---------- EXTRACTED RECORDS ----------

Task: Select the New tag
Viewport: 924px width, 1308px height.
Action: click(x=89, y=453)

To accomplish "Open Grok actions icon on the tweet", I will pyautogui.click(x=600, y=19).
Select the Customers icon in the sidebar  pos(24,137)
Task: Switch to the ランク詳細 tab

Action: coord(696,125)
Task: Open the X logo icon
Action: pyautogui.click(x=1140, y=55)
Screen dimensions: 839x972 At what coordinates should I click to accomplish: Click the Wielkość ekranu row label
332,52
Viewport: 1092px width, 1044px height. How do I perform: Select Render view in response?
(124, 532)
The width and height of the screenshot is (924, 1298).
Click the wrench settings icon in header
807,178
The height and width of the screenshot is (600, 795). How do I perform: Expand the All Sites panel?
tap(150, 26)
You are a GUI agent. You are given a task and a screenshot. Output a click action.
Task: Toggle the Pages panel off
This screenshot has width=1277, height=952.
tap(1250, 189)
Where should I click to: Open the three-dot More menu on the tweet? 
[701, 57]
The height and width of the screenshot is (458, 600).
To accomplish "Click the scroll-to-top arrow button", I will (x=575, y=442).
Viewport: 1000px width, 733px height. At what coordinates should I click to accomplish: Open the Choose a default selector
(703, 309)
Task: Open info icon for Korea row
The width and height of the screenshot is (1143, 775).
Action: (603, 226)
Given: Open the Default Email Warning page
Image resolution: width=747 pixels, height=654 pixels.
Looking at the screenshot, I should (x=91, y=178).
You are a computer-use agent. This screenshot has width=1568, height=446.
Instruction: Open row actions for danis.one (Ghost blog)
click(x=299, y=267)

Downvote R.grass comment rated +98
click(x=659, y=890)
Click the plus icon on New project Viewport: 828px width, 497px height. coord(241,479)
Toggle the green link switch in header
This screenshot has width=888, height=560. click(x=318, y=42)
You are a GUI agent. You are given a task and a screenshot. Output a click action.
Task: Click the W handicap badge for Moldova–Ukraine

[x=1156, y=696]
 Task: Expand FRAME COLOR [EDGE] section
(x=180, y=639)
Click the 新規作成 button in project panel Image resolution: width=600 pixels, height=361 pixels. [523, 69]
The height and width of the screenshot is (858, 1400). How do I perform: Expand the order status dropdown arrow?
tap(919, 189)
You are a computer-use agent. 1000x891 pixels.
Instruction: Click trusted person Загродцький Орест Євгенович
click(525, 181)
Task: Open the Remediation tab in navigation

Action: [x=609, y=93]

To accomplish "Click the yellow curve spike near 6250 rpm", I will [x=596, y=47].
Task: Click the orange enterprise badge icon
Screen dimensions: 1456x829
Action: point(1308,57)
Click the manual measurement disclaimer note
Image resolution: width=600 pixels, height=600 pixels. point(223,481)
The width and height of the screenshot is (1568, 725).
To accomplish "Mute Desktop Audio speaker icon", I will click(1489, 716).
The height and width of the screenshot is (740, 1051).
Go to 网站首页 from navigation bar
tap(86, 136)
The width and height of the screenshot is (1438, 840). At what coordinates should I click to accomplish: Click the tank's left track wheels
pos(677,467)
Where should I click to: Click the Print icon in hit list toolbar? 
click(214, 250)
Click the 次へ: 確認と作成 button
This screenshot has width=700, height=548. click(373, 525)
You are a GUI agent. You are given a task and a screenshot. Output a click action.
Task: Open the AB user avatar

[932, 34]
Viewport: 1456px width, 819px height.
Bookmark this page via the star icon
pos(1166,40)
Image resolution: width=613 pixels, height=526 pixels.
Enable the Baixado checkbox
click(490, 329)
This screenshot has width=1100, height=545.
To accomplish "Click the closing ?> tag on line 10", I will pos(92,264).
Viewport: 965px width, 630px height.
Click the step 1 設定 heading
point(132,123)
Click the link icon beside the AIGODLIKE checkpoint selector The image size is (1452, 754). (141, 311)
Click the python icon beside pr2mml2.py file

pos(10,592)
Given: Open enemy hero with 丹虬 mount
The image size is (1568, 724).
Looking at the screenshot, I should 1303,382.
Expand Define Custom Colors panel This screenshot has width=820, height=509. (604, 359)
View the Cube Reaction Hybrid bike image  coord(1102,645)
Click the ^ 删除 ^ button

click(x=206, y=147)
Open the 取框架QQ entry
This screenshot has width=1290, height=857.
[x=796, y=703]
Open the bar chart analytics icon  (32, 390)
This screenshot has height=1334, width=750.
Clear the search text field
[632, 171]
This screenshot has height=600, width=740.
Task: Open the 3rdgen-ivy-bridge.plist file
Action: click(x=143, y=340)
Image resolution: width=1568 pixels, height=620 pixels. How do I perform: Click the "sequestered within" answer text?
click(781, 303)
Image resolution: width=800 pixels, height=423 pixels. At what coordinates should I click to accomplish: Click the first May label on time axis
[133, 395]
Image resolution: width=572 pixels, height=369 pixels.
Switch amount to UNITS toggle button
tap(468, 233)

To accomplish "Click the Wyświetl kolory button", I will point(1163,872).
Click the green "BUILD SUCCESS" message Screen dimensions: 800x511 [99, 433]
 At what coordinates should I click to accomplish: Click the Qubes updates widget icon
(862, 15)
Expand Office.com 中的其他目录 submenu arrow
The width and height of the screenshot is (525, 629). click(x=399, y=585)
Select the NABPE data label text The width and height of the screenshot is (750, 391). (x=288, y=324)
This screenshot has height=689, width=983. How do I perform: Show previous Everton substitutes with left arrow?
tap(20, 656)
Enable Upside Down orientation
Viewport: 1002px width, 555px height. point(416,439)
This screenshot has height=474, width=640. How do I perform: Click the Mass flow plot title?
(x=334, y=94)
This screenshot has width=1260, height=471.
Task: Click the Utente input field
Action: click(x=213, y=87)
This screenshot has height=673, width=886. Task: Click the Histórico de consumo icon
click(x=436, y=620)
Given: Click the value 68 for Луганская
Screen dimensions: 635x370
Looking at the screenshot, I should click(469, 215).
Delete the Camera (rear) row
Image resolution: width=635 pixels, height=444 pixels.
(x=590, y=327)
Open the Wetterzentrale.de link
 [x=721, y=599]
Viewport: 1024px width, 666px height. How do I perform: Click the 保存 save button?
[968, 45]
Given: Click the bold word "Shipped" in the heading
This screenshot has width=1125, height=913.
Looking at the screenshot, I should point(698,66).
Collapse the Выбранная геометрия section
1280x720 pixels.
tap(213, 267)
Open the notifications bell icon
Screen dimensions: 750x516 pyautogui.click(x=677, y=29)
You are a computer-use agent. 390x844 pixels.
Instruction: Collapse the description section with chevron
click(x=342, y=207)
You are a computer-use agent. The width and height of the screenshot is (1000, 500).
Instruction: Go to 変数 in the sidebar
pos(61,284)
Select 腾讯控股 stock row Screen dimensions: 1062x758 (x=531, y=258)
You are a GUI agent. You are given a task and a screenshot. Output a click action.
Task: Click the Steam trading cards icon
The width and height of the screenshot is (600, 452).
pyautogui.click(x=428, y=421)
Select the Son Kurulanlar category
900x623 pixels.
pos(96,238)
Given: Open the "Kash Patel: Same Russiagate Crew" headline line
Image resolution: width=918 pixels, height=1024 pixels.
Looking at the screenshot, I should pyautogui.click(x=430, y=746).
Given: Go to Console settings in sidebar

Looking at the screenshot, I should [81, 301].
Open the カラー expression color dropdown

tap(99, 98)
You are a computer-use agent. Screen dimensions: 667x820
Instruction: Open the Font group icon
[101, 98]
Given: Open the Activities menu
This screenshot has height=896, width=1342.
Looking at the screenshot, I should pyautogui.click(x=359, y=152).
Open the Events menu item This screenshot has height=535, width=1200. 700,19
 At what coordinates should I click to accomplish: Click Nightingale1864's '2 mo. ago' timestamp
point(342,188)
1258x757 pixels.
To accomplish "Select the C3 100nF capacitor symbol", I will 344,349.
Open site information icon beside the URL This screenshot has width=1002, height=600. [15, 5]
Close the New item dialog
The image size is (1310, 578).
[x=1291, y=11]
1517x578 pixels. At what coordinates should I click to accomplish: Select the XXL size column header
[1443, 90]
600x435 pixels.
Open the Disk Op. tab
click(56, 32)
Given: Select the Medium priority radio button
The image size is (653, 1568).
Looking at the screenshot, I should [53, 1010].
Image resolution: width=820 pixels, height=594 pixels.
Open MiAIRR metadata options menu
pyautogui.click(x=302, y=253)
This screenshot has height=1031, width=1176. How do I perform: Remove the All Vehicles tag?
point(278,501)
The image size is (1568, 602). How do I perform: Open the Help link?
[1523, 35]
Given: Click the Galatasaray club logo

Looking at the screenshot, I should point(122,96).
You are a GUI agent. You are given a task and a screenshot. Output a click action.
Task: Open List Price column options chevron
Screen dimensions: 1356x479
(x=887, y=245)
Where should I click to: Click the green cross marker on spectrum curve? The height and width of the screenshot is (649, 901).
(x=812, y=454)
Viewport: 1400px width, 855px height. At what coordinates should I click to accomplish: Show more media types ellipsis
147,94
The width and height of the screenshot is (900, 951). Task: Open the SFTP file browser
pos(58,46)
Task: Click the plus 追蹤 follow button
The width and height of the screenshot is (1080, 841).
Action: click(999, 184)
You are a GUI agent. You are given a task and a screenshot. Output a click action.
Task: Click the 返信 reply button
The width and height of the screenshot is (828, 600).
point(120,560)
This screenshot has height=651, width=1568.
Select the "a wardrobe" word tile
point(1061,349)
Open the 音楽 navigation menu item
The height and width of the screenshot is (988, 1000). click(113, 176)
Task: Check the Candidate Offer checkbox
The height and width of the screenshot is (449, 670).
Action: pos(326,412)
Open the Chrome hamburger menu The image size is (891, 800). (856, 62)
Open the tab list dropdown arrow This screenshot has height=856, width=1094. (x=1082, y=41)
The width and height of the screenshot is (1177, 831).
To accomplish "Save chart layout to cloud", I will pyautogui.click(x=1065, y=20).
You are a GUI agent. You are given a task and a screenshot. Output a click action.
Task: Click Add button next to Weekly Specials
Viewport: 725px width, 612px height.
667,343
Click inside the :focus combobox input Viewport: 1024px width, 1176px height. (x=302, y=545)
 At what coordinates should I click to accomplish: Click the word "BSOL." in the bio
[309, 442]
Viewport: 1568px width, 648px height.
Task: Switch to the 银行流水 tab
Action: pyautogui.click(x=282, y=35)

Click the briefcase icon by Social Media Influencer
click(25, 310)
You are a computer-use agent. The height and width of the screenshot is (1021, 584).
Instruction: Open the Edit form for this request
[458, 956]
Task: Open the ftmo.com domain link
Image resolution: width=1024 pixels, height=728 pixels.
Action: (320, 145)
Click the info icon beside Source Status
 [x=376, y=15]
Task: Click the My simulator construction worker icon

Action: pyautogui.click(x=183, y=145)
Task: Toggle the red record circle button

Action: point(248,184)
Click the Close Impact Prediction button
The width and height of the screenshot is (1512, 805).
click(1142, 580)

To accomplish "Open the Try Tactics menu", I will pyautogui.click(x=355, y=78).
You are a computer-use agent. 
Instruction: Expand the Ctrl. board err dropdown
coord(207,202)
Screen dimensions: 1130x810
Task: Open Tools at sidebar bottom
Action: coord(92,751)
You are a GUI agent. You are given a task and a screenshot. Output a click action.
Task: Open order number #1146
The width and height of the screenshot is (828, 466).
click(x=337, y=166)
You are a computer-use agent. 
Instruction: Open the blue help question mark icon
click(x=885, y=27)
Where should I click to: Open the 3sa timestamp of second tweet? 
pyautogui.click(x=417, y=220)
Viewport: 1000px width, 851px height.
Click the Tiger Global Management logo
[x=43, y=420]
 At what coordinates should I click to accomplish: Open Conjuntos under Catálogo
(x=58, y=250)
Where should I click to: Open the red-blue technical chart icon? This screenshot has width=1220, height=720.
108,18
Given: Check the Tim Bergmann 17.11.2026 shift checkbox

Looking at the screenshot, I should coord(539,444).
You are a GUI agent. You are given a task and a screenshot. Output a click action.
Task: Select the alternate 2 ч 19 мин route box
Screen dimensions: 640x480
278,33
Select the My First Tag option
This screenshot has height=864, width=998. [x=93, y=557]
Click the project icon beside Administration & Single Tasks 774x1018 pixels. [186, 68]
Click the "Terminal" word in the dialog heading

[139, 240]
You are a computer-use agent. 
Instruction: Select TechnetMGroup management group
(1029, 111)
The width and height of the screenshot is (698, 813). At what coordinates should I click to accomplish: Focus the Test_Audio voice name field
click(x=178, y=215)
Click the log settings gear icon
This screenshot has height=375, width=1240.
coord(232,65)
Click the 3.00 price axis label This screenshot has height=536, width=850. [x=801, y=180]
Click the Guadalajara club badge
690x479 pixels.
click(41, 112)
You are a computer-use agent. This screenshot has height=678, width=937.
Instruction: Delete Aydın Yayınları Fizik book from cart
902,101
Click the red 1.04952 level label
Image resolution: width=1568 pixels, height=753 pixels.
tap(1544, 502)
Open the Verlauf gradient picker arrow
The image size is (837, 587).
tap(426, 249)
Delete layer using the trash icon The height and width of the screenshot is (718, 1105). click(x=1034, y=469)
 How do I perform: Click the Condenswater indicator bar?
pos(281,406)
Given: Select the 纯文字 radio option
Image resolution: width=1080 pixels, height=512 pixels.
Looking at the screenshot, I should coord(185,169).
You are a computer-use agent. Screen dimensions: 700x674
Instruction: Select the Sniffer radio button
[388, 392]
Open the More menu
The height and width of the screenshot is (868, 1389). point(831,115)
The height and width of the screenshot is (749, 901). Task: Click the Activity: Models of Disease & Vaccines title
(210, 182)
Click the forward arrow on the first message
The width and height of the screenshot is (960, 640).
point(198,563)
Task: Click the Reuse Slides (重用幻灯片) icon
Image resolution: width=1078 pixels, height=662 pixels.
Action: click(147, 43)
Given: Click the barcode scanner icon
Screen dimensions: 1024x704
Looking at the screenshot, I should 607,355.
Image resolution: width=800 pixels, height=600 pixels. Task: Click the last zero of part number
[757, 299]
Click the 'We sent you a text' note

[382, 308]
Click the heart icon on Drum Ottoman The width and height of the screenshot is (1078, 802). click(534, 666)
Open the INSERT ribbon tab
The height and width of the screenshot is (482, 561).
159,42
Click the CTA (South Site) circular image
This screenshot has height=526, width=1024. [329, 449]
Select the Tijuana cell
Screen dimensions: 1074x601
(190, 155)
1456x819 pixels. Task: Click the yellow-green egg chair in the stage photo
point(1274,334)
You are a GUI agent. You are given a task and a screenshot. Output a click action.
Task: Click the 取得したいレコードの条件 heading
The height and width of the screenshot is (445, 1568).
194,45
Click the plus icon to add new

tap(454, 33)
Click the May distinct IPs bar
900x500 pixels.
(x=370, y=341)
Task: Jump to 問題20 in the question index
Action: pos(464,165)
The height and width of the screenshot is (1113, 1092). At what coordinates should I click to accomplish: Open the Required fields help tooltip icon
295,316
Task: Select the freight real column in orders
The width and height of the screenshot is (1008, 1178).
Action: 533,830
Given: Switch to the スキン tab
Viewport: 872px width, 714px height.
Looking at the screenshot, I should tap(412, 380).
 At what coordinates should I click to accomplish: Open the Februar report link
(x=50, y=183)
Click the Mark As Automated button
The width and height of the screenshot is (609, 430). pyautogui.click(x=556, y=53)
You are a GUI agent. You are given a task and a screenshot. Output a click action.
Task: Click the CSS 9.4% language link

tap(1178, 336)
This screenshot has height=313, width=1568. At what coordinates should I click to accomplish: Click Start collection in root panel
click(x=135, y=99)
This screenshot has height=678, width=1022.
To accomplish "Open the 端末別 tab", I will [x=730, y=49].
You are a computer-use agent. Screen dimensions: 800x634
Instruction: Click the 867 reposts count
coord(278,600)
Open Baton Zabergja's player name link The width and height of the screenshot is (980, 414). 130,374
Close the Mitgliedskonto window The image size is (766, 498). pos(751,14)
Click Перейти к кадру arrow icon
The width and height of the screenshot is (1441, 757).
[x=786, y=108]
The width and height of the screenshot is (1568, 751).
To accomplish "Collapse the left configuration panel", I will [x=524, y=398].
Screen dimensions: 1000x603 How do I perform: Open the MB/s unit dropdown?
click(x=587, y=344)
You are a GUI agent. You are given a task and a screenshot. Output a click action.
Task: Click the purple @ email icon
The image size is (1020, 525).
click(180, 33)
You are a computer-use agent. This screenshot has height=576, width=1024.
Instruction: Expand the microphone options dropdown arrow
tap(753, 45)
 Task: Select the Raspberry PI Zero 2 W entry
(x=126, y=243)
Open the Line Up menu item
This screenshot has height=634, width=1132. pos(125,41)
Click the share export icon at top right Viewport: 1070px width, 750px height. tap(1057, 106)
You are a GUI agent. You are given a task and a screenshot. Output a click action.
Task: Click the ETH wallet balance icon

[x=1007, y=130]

----------

WHAT YOU HAVE TO DO
Please retype exactly the line containing "Instruction: Expand the microphone" and each line after it to the end of the records, and nothing more.

PROBLEM SOLUTION
Instruction: Expand the microphone options dropdown arrow
tap(753, 45)
 Task: Select the Raspberry PI Zero 2 W entry
(x=126, y=243)
Open the Line Up menu item
This screenshot has height=634, width=1132. pos(125,41)
Click the share export icon at top right Viewport: 1070px width, 750px height. tap(1057, 106)
You are a GUI agent. You are given a task and a screenshot. Output a click action.
Task: Click the ETH wallet balance icon

[x=1007, y=130]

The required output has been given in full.